▶ [Given text]

Content starts

Eco-Travelling Tips

A little goes a long way – trying to be eco on your journey

Water

Save Water! Clean fresh water is a scarcity in Indonesia!

  • Don’t shower for hours on end.
  • Don’t keep the water running unnecessarily and make sure all taps and showers are closed after use.

Potable Water and Buying Water

You should not drink water from the tap. Buying bottled water is unavoidable in Indonesia and there is one simple rule to follow:

  • Don’t buy a new plastic water bottle every day. If you already have bought one or even better brought a reusable metal bottle from home, you get free refills at our homestay or you can buy refills at most places around town.

Electricity

  • Turn off the lights during the day.
  • Don’t run air fans when you are not in the room – fans cool people not rooms.
  • Unplug your electronic devices once they are charged and turn them off completely when you don’t need them.

We do neither provide AC nor hot water at our homestay. Air conditioning systems as well as continuous flow heaters consume huge amounts of electricity and thus resources.

Rubbish

Everybody who has spent some time in Indonesia has seen the rubbish washed to the beaches, the roadside dumps, cities and natural sights overflown with plastic rubbish.
Proper waste management does not yet exist in Indonesia. Good “waste behaviour” is thus a major challenge.

Avoid producing waste whenever you can:

  • Don’t take a plastic bag every time you go to the shop. Bring your own bag.
  • Don’t buy the small shampoo and soap bottles or even worse the small plastic sachets so popular in Indonesia. A big bottle of shampoo produces much less waste than two small ones. And even better are of course bar soaps and shampoos, most often in paper packaging.
  • When buying soft drinks, a glass bottle is much better than plastic or aluminium cans.
  • Buy cakes, pastries and sandwiches at the warung or restaurant instead of the supermarket where they are individually packed in plastic. Ask for a paper or banana leaf wrap or bring your lunchbox.
  • Don’t leave any rubbish lying around on the beaches, in the forests or at the side of the road – collect it and bring it back to your hotel.
  • If you have old batteries, broken electronic gadgets or any other hazardous waste, take it back home with you for correct recycling. There is no way we can properly recycle it here.

And fyi, around 40% of plastic rubbish in Indonesia is shipped here from Europe, Australia, the USA and Canada so affluent countries don’t have to deal with sorting, recycling and disposing of it themselves. Maybe you remember this when you’re back home.

Environmental Pollution

Another thing to consider is that most areas in Indonesia do not have sewage treatment systems. In many places, wastewater is mostly just spilled into nature – the river, the ocean, the backyard, the rice field. And it all comes back to the people in contaminated rice and fish and polluted drinking water for those who can’t afford to buy filtered, clean water.

Think about your own behaviour:

  • Don’t use excessive amounts of soap and shampoo.

Content ends

▶ [Questions]
(1) What share of the plastic rubbish in Indonesia do the eco-travel tips say is shipped there from other countries?
(2) Reproduce the eco-travel tips word for word, from "You should not" down to "during the day.".

▶ [Dataset extract]
Content starts

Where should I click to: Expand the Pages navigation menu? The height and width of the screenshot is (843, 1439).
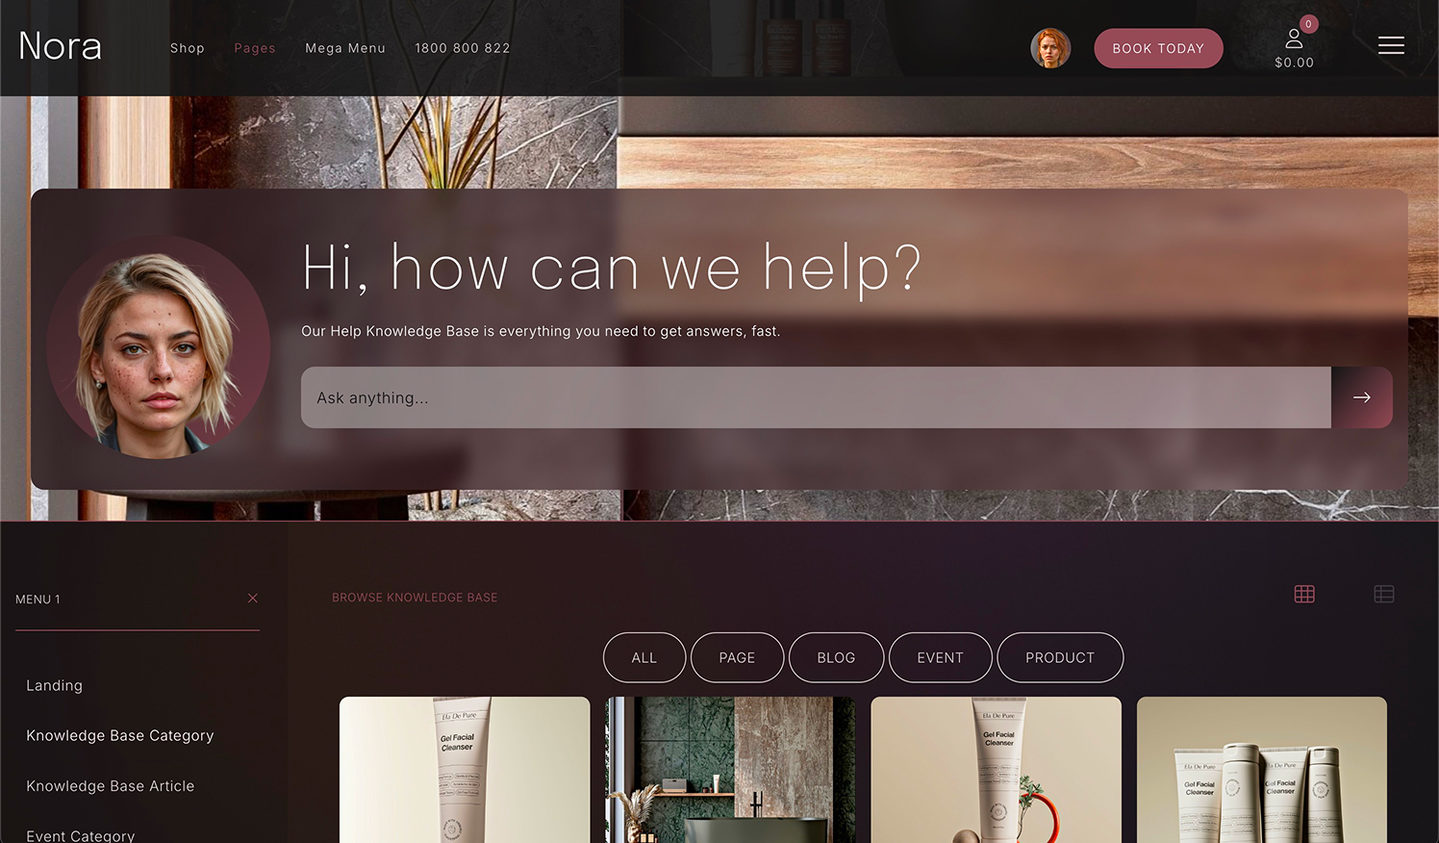255,48
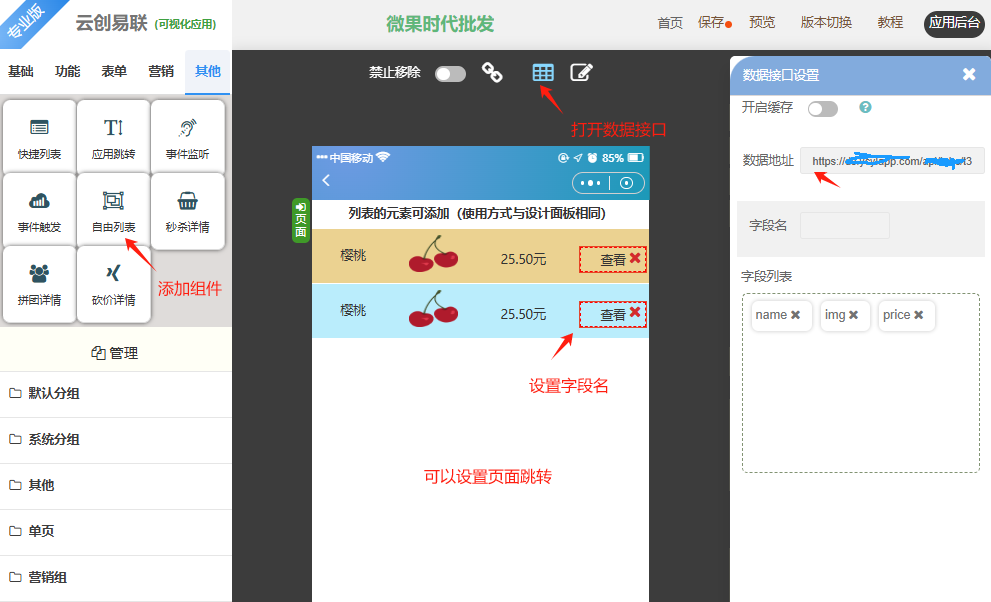Click the edit pencil icon in toolbar

point(581,72)
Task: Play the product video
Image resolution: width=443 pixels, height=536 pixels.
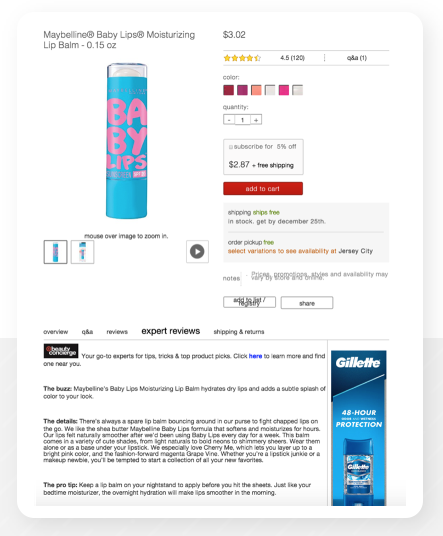Action: coord(197,252)
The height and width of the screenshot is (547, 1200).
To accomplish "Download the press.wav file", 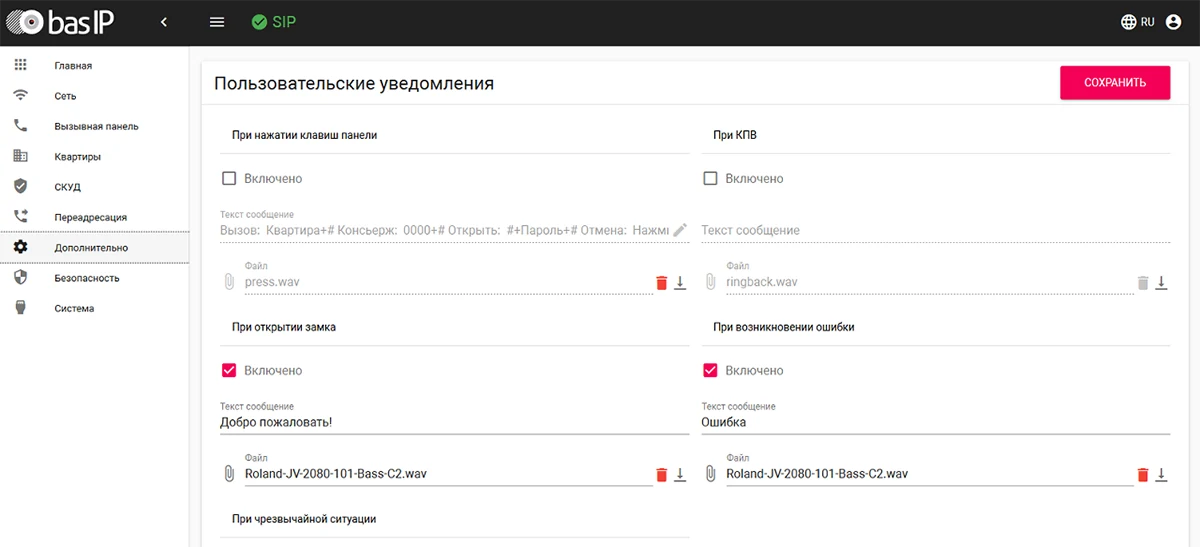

Content ends

▶ [Results in order]
(1) Around 40%.

(2)
You should not drink water from the tap. Buying bottled water is unavoidable in Indonesia and there is one simple rule to follow:

  • Don’t buy a new plastic water bottle every day. If you already have bought one or even better brought a reusable metal bottle from home, you get free refills at our homestay or you can buy refills at most places around town.

Electricity

  • Turn off the lights during the day.